▸ Data for this task:

────────────────────

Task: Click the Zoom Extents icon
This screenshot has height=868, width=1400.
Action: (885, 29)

────────────────────

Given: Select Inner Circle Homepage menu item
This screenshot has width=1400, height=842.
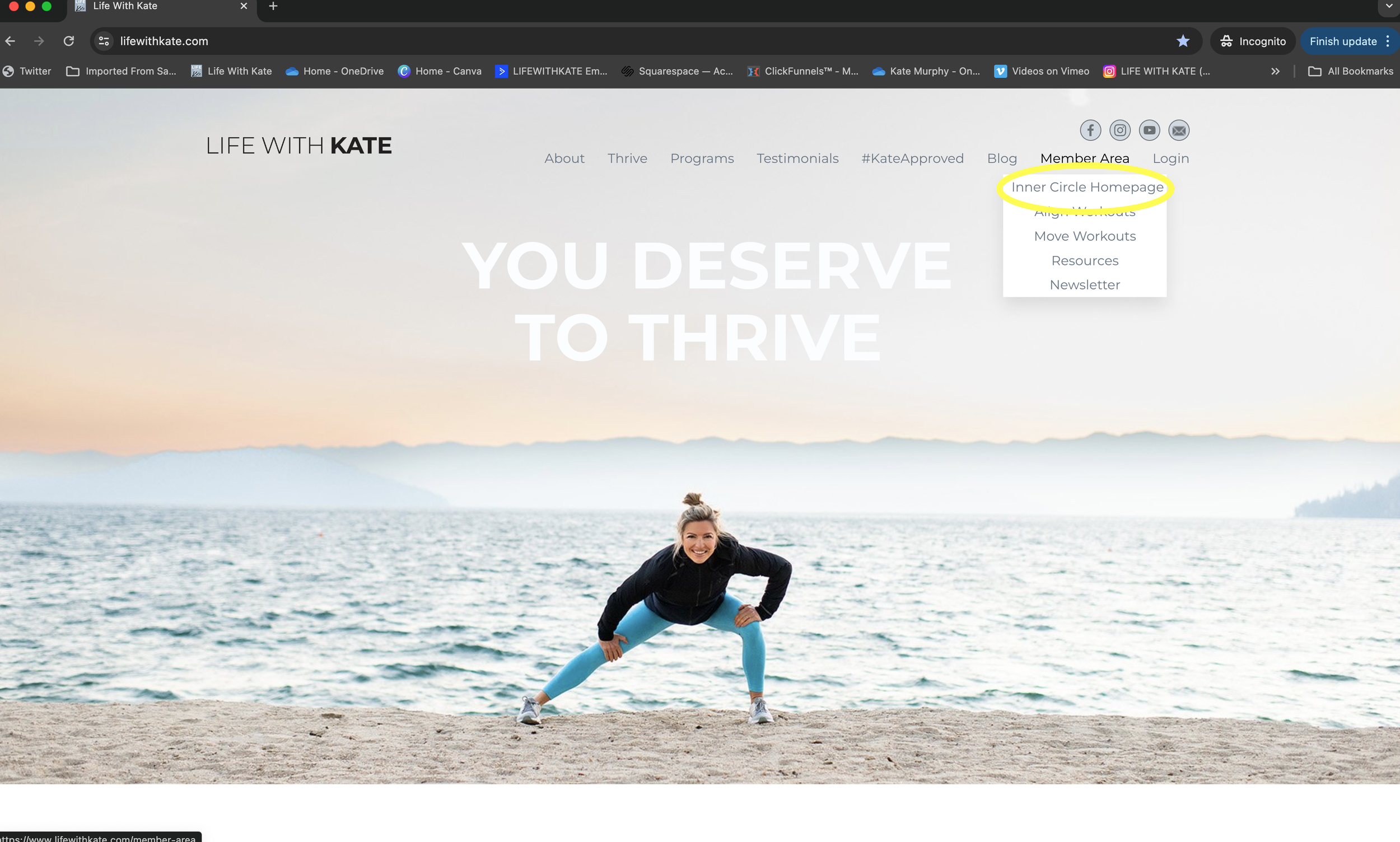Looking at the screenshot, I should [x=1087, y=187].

────────────────────

▸ Task to complete: Convert the part of the listing that opens with the line containing "Given: Select Inner Circle Homepage menu item" and closes with the line containing "Looking at the" into a CSV with two columns, instruction and answer. Place the text and its answer each in one quoted field, replace line breaks with spaces, and leave out the picture.

▸ Result of this task:
instruction,answer
"Given: Select Inner Circle Homepage menu item This screenshot has width=1400, height=842.","Looking at the screenshot, I should [x=1087, y=187]."